» What you have to do: Copy out all of the material. Every line must match the original.

╭──

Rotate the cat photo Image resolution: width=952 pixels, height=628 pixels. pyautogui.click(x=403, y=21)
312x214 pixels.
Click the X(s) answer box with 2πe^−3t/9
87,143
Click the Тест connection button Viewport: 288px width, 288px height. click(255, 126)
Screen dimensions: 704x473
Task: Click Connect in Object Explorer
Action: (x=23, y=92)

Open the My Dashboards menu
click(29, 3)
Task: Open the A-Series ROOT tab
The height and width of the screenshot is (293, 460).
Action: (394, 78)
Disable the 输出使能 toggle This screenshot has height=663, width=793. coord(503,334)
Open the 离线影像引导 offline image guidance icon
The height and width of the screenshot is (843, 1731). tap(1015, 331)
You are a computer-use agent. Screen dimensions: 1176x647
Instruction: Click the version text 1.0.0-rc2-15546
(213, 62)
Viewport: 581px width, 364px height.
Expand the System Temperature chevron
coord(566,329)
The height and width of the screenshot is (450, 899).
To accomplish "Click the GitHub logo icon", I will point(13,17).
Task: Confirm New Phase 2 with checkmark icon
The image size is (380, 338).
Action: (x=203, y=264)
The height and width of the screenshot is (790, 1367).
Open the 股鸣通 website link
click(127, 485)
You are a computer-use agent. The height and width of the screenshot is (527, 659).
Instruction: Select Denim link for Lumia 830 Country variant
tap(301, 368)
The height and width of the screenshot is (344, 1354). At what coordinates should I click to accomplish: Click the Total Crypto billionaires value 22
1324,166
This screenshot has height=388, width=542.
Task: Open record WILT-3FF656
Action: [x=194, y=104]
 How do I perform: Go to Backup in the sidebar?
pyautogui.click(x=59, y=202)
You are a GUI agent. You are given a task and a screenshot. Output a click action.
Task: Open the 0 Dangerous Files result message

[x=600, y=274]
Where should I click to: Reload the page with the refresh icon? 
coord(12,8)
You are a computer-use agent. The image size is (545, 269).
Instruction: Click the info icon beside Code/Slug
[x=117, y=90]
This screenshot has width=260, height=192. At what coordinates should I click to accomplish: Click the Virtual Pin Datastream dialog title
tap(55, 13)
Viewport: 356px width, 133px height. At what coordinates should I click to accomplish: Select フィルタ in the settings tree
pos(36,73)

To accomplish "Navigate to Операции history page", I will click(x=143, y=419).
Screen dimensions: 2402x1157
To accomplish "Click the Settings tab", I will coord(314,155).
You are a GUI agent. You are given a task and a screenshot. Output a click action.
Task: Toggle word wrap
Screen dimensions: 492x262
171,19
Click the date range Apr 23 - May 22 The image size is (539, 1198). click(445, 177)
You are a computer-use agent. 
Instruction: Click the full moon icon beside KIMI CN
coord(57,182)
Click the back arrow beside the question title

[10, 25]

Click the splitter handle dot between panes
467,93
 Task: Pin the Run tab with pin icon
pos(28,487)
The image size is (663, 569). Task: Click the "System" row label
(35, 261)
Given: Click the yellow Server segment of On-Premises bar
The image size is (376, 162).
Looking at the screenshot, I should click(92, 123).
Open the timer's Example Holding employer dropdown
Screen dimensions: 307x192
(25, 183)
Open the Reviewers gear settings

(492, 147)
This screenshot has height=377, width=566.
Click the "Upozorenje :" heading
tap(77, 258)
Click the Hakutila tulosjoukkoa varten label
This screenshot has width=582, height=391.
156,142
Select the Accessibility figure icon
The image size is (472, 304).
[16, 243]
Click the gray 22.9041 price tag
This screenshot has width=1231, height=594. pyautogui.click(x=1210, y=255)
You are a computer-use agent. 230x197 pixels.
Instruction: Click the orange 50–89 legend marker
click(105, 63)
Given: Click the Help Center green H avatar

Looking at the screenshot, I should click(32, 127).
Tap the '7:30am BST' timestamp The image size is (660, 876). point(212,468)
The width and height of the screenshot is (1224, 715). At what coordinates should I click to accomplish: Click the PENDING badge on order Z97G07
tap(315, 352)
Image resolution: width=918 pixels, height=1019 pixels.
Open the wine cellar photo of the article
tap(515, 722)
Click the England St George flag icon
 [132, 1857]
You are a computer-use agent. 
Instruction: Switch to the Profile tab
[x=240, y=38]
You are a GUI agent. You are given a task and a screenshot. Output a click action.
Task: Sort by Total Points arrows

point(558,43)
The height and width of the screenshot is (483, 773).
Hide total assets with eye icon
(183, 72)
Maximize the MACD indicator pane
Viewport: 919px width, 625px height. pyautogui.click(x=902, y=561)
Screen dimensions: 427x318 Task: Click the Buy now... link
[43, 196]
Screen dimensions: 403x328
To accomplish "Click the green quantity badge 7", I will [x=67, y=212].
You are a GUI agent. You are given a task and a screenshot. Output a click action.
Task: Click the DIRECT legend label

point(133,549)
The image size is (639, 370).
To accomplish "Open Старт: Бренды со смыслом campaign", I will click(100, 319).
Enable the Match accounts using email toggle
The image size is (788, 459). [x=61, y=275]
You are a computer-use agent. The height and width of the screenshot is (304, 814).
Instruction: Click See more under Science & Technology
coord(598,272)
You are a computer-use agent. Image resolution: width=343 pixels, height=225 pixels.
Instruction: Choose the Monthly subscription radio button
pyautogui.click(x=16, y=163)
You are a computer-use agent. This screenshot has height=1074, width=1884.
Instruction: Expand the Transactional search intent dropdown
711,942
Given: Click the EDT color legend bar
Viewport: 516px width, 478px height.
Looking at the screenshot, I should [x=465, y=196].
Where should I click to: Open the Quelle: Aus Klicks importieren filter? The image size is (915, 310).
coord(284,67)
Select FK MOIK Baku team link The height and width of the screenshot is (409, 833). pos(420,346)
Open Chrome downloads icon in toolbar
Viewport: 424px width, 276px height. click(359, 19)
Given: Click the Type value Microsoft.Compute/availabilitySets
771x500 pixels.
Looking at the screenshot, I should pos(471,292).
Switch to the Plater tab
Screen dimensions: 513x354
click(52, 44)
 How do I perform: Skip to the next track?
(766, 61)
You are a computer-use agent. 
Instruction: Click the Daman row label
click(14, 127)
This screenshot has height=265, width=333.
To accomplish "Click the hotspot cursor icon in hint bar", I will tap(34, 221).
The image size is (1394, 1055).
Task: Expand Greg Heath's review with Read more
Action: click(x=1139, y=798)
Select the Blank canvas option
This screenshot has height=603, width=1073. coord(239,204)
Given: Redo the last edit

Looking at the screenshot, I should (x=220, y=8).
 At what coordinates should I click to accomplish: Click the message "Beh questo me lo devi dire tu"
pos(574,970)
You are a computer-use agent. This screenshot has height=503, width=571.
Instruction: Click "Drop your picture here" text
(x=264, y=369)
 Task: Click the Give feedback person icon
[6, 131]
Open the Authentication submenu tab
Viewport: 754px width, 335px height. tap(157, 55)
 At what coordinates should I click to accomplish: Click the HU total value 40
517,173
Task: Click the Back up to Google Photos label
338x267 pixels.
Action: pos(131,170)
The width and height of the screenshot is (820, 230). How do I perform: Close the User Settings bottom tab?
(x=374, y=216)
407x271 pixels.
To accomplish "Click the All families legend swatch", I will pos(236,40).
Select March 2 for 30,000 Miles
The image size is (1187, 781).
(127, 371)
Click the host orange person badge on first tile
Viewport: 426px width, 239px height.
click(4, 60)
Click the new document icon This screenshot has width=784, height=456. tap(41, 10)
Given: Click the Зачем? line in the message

╰──

» Solution to this problem:
Rotate the cat photo Image resolution: width=952 pixels, height=628 pixels. pyautogui.click(x=403, y=21)
312x214 pixels.
Click the X(s) answer box with 2πe^−3t/9
87,143
Click the Тест connection button Viewport: 288px width, 288px height. click(255, 126)
Screen dimensions: 704x473
Task: Click Connect in Object Explorer
Action: (x=23, y=92)

Open the My Dashboards menu
click(29, 3)
Task: Open the A-Series ROOT tab
The height and width of the screenshot is (293, 460).
Action: (394, 78)
Disable the 输出使能 toggle This screenshot has height=663, width=793. coord(503,334)
Open the 离线影像引导 offline image guidance icon
The height and width of the screenshot is (843, 1731). tap(1015, 331)
You are a computer-use agent. Screen dimensions: 1176x647
Instruction: Click the version text 1.0.0-rc2-15546
(213, 62)
Viewport: 581px width, 364px height.
Expand the System Temperature chevron
coord(566,329)
The height and width of the screenshot is (450, 899).
To accomplish "Click the GitHub logo icon", I will point(13,17).
Task: Confirm New Phase 2 with checkmark icon
The image size is (380, 338).
Action: (x=203, y=264)
The height and width of the screenshot is (790, 1367).
Open the 股鸣通 website link
click(127, 485)
You are a computer-use agent. The height and width of the screenshot is (527, 659).
Instruction: Select Denim link for Lumia 830 Country variant
tap(301, 368)
The height and width of the screenshot is (344, 1354). At what coordinates should I click to accomplish: Click the Total Crypto billionaires value 22
1324,166
This screenshot has height=388, width=542.
Task: Open record WILT-3FF656
Action: [x=194, y=104]
 How do I perform: Go to Backup in the sidebar?
pyautogui.click(x=59, y=202)
You are a GUI agent. You are given a task and a screenshot. Output a click action.
Task: Open the 0 Dangerous Files result message

[x=600, y=274]
Where should I click to: Reload the page with the refresh icon? 
coord(12,8)
You are a computer-use agent. The image size is (545, 269).
Instruction: Click the info icon beside Code/Slug
[x=117, y=90]
This screenshot has width=260, height=192. At what coordinates should I click to accomplish: Click the Virtual Pin Datastream dialog title
tap(55, 13)
Viewport: 356px width, 133px height. At what coordinates should I click to accomplish: Select フィルタ in the settings tree
pos(36,73)

To accomplish "Navigate to Операции history page", I will click(x=143, y=419).
Screen dimensions: 2402x1157
To accomplish "Click the Settings tab", I will coord(314,155).
You are a GUI agent. You are given a task and a screenshot. Output a click action.
Task: Toggle word wrap
Screen dimensions: 492x262
171,19
Click the date range Apr 23 - May 22 The image size is (539, 1198). click(445, 177)
You are a computer-use agent. 
Instruction: Click the full moon icon beside KIMI CN
coord(57,182)
Click the back arrow beside the question title

[10, 25]

Click the splitter handle dot between panes
467,93
 Task: Pin the Run tab with pin icon
pos(28,487)
The image size is (663, 569). Task: Click the "System" row label
(35, 261)
Given: Click the yellow Server segment of On-Premises bar
The image size is (376, 162).
Looking at the screenshot, I should click(92, 123).
Open the timer's Example Holding employer dropdown
Screen dimensions: 307x192
(25, 183)
Open the Reviewers gear settings

(492, 147)
This screenshot has height=377, width=566.
Click the "Upozorenje :" heading
tap(77, 258)
Click the Hakutila tulosjoukkoa varten label
This screenshot has width=582, height=391.
156,142
Select the Accessibility figure icon
The image size is (472, 304).
[16, 243]
Click the gray 22.9041 price tag
This screenshot has width=1231, height=594. pyautogui.click(x=1210, y=255)
You are a computer-use agent. 230x197 pixels.
Instruction: Click the orange 50–89 legend marker
click(105, 63)
Given: Click the Help Center green H avatar

Looking at the screenshot, I should click(32, 127).
Tap the '7:30am BST' timestamp The image size is (660, 876). point(212,468)
The width and height of the screenshot is (1224, 715). At what coordinates should I click to accomplish: Click the PENDING badge on order Z97G07
tap(315, 352)
Image resolution: width=918 pixels, height=1019 pixels.
Open the wine cellar photo of the article
tap(515, 722)
Click the England St George flag icon
 [132, 1857]
You are a computer-use agent. 
Instruction: Switch to the Profile tab
[x=240, y=38]
You are a GUI agent. You are given a task and a screenshot. Output a click action.
Task: Sort by Total Points arrows

point(558,43)
The height and width of the screenshot is (483, 773).
Hide total assets with eye icon
(183, 72)
Maximize the MACD indicator pane
Viewport: 919px width, 625px height. pyautogui.click(x=902, y=561)
Screen dimensions: 427x318 Task: Click the Buy now... link
[43, 196]
Screen dimensions: 403x328
To accomplish "Click the green quantity badge 7", I will [x=67, y=212].
You are a GUI agent. You are given a task and a screenshot. Output a click action.
Task: Click the DIRECT legend label

point(133,549)
The image size is (639, 370).
To accomplish "Open Старт: Бренды со смыслом campaign", I will click(100, 319).
Enable the Match accounts using email toggle
The image size is (788, 459). [x=61, y=275]
You are a computer-use agent. The height and width of the screenshot is (304, 814).
Instruction: Click See more under Science & Technology
coord(598,272)
You are a computer-use agent. Image resolution: width=343 pixels, height=225 pixels.
Instruction: Choose the Monthly subscription radio button
pyautogui.click(x=16, y=163)
You are a computer-use agent. This screenshot has height=1074, width=1884.
Instruction: Expand the Transactional search intent dropdown
711,942
Given: Click the EDT color legend bar
Viewport: 516px width, 478px height.
Looking at the screenshot, I should [x=465, y=196].
Where should I click to: Open the Quelle: Aus Klicks importieren filter? The image size is (915, 310).
coord(284,67)
Select FK MOIK Baku team link The height and width of the screenshot is (409, 833). pos(420,346)
Open Chrome downloads icon in toolbar
Viewport: 424px width, 276px height. click(359, 19)
Given: Click the Type value Microsoft.Compute/availabilitySets
771x500 pixels.
Looking at the screenshot, I should pos(471,292).
Switch to the Plater tab
Screen dimensions: 513x354
click(52, 44)
 How do I perform: Skip to the next track?
(766, 61)
You are a computer-use agent. 
Instruction: Click the Daman row label
click(14, 127)
This screenshot has height=265, width=333.
To accomplish "Click the hotspot cursor icon in hint bar", I will tap(34, 221).
The image size is (1394, 1055).
Task: Expand Greg Heath's review with Read more
Action: click(x=1139, y=798)
Select the Blank canvas option
This screenshot has height=603, width=1073. coord(239,204)
Given: Redo the last edit

Looking at the screenshot, I should (x=220, y=8).
 At what coordinates should I click to accomplish: Click the message "Beh questo me lo devi dire tu"
pos(574,970)
You are a computer-use agent. This screenshot has height=503, width=571.
Instruction: Click "Drop your picture here" text
(x=264, y=369)
 Task: Click the Give feedback person icon
[6, 131]
Open the Authentication submenu tab
Viewport: 754px width, 335px height. tap(157, 55)
 At what coordinates should I click to accomplish: Click the HU total value 40
517,173
Task: Click the Back up to Google Photos label
338x267 pixels.
Action: pos(131,170)
The width and height of the screenshot is (820, 230). How do I perform: Close the User Settings bottom tab?
(x=374, y=216)
407x271 pixels.
To accomplish "Click the All families legend swatch", I will pos(236,40).
Select March 2 for 30,000 Miles
The image size is (1187, 781).
(127, 371)
Click the host orange person badge on first tile
Viewport: 426px width, 239px height.
click(4, 60)
Click the new document icon This screenshot has width=784, height=456. tap(41, 10)
Given: Click the Зачем? line in the message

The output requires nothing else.